ARCADE is a Phase 2 open-label, signal-finding pilot study designed to inform the potential for future development of soticlestat in CDD and Dup15q. The study enrolled 20 patients, ages 2 to 55 years, with refractory epileptic seizures associated with CDD (n=12) or Dup15q (n=8) and consisted of a four- to six-week screening period to establish baseline seizure frequency, followed by a 20-week treatment period, including an eight-week titration/dose optimization period and a 12-week maintenance period. Patients in the study were allowed to be on one to six concomitant anti-epileptic drugs (AEDs), with the majority of patients concomitantly treated with at least four AEDs, representing a highly refractory patient population. The primary objective of the ARCADE study was to determine percent change from baseline in motor seizure frequency during the 12-week maintenance period. Afterward, patients were offered the chance to continue soticlestat treatment in the ENDYMION open-label extension study, and all patients who completed ARCADE elected to roll over into ENDYMION.
Data from Dup15q Syndrome
Dup15q patients also exhibited a variety of seizures types, including motor (tonic and atonic), myoclonic and absence seizures. In Dup15q patients (n=8), there was an increase in median motor seizure frequency of 13% during the 20-week study period (eight-week dose titration and 12-week maintenance period) and an increase of 12% during the 12-week maintenance period (primary objective of the study). However, longer-term data from the four Dup15q patients who reached nine months of continuous treatment with soticlestat in ENDYMION showed a 74% reduction in median motor seizure frequency. Individual Dup15 patients demonstrated improvements in other seizure types, as reported previously.

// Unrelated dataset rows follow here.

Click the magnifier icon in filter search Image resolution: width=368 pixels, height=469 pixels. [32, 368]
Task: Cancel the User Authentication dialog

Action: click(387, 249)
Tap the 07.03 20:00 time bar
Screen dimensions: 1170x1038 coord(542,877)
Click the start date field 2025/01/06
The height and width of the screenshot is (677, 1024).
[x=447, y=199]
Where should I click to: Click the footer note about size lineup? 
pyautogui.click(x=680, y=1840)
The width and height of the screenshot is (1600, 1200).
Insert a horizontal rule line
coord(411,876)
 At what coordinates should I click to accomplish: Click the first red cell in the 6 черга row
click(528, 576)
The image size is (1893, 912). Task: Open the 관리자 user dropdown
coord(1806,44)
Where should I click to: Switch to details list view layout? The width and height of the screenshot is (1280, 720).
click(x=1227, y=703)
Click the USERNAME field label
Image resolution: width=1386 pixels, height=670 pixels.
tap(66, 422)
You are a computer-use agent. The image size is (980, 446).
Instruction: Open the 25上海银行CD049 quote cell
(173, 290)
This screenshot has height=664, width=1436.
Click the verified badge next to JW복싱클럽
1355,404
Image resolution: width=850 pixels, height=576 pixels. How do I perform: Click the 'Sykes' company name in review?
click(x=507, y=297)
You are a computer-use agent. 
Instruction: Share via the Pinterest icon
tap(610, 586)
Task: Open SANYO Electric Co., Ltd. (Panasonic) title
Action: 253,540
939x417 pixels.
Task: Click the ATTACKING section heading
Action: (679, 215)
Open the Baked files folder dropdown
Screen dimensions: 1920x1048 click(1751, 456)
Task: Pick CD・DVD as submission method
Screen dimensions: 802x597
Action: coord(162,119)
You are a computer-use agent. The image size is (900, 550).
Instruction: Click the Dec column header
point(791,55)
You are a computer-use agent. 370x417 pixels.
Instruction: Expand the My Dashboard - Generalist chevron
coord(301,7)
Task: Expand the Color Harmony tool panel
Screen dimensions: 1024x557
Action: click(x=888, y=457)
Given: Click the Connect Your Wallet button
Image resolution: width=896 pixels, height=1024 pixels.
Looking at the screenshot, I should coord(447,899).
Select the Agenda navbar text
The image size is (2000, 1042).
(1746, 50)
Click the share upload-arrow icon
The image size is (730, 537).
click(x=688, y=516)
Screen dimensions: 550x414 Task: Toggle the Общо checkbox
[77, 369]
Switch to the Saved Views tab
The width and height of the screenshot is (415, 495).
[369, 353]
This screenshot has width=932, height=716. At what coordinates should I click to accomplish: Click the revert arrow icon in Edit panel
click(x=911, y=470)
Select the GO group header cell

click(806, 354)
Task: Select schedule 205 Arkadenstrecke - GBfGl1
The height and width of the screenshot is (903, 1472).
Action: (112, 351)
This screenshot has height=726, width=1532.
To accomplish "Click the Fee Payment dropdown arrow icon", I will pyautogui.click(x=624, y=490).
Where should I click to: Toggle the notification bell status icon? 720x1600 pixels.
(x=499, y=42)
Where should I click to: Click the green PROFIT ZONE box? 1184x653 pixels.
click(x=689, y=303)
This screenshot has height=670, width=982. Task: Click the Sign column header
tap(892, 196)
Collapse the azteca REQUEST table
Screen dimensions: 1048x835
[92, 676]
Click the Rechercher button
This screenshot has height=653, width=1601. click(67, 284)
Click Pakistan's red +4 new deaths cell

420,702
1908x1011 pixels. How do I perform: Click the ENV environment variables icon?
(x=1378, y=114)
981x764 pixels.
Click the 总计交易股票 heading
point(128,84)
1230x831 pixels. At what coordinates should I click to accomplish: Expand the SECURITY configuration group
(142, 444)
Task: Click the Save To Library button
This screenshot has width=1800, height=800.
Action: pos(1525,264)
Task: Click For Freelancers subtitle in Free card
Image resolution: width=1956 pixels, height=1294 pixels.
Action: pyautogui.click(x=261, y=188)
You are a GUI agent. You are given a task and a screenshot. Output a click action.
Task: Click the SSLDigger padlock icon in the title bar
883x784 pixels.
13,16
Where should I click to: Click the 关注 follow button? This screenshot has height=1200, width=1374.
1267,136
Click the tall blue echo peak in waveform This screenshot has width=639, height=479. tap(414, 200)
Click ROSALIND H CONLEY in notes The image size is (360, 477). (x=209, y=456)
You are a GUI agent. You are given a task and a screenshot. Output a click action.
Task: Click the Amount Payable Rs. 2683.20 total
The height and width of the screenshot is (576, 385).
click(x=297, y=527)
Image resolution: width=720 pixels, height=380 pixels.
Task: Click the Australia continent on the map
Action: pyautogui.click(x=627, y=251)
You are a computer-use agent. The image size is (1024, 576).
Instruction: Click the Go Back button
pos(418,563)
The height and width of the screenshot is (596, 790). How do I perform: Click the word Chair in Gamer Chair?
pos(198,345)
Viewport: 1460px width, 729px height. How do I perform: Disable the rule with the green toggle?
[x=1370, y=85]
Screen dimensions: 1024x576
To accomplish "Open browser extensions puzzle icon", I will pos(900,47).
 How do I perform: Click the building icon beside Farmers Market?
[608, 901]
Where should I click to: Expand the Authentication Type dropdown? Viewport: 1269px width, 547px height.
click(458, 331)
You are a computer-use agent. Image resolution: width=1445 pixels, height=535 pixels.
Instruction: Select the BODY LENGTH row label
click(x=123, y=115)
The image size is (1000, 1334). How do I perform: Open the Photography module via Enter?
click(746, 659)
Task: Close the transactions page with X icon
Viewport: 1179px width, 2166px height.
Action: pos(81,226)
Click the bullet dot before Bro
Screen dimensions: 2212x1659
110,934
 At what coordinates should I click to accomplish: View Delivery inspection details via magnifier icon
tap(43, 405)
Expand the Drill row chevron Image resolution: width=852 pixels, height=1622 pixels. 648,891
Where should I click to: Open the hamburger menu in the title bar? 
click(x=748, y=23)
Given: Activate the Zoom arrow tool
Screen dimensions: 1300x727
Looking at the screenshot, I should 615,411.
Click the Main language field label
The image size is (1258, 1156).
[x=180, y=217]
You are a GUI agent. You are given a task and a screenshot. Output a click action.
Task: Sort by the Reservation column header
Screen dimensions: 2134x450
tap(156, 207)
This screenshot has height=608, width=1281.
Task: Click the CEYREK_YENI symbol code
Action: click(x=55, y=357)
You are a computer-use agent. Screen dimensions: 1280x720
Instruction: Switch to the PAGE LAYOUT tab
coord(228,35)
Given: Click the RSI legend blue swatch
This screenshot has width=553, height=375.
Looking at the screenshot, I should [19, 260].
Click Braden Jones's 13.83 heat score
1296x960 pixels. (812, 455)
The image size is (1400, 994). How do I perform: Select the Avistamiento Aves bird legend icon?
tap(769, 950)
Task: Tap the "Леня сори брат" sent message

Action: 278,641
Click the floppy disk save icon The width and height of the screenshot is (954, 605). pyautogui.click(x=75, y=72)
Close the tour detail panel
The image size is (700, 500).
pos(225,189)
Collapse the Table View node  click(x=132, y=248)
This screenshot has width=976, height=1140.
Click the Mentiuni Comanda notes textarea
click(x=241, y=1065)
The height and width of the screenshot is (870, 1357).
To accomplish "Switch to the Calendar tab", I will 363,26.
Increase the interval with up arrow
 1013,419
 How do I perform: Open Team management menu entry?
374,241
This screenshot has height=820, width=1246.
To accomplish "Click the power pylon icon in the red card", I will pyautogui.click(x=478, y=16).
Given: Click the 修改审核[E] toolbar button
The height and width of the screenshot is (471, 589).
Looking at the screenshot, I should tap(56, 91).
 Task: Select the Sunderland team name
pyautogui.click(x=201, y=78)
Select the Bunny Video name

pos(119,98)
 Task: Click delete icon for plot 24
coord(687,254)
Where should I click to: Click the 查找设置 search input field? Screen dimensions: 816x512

In addition, 38% of Dup15q patients were deemed markedly improved with minimal or no adverse events on the CGI-C scale after starting soticlestat treatment. For the Care-GI-C scale, 50% (in 4/8 patients) of caregivers reported improvement on soticlestat treatment at the end of the ARCADE study. Exit interviews from the caregiver for the ARCADE study Dup15 cohort also show similar improvements to the CDD patients in the study.